The segmentation of anatomical regions. (A) A 10-μm maximum intensity projection of representative PI-stained coronal slices in the same mouse brain. The cyan lines represent the segmented results using the ANTS tool. (B) EYFP-labeled CRH neurons and PI-stained cytoarchitecture of the enlarged view of the area indicated by a green rectangular box in (A). Green represents the 100 μm maximum intensity projection of EYFP-labeled CRH neurons. Red represents the 2 μm original data of PI-stained cytoarchitecture. White lines represent the laminated contours of the cortex. (C) Quantitative statistics of EYFP-labeled CRH neurons in different layers in MOp, MOs, VIS, AUD, SSp and SSs. Scale bar: (A) 1 mm, (B) 100 μm. Abbreviations: olfactory areas (OLF), pallidum (PAL), striatum (STR), hypothalamus (HY), cortical subplate (CTXsp), hippocampal formation (HPF), thalamus (TH), midbrain (MB), pons (P), medulla (MY), cerebellum (CB), primary motor area (MOp), secondary motor area (MOs), visual area (VIS), auditory area (AUD), primary somatosensory area (SSp), and supplemental somatosensory area (SSs).

FIGURE 5

Quantitative statistics of the distribution of EYFP-labeled CRH neurons in the CRH-IRES-Cre;Ai3 mouse brain. (A) Recognized positions of EYFP-labeled neurons in a CRH-IRES-Cre;Ai3 mouse brain. Different color points represent the soma centers of CRH neurons in different regions. (B) Cell densities of EYFP-labeled CRH neurons in 12 brain regions. Color definitions are the same as those shown in (A). (C) Cell density and nuclei distance of EYFP-labeled CRH neurons in the sub-regions of the above brain regions.

FIGURE 6

Analyzing soma morphology of EYFP-labeled CRH neurons in eleven discrete brain areas. (A) EYFP-labeled CRH neurons in 12 discrete brain areas.
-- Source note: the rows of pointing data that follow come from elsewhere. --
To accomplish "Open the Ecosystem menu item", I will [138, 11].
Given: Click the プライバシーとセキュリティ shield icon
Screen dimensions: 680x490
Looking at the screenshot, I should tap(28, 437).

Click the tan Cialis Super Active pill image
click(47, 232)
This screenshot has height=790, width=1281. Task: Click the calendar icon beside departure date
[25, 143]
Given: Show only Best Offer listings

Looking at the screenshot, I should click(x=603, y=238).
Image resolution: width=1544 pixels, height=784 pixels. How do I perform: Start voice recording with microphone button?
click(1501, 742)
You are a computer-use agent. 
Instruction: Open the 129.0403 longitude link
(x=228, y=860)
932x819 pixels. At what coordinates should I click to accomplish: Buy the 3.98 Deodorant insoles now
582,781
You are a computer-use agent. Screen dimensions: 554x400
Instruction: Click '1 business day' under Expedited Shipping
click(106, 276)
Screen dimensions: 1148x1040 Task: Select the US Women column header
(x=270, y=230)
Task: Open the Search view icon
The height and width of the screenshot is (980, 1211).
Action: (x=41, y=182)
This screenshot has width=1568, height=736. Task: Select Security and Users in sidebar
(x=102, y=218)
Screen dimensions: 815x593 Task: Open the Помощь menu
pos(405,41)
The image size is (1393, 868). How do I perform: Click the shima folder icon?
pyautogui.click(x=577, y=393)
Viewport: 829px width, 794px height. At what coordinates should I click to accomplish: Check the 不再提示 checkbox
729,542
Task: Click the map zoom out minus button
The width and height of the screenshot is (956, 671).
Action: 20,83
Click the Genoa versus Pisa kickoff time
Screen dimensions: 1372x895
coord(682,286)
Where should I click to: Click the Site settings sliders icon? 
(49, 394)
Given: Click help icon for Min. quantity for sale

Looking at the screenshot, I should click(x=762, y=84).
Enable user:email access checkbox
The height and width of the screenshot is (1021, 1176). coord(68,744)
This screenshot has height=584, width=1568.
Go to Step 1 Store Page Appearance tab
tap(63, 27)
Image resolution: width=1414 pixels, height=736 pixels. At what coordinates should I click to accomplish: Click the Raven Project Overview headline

Each data cube was randomly selected at the size of 200 μm × 200 μm × 200 μm. Scale bar: 50 μm. (B) Extracting the morphological features of CRH neuronal somas using PCA transformation. Two normalized main features were acquired after PCA on the six morphological parameters. The cyan lines surrounding the most concentrated neurons with similar soma morphology account for 80% of the total neurons in each region. (C) SDs of both main features in the main regions except CB. (D) An ANOVA was conducted to analyze both of the main features. The light and dark colors represent P < 0.05 and P ≥ 0.05, respectively. Primary somatosensory area (SSp), MOB, Ammon’s horn (CA), endopiriform nucleus, dorsal part (EPd), CEA, bed nuclei of the stria terminalis (BST), central medial nucleus of the thalamus (CM), PVH, periaqueductal gray (PAG), PG, IO, and hemispheric regions (HEM).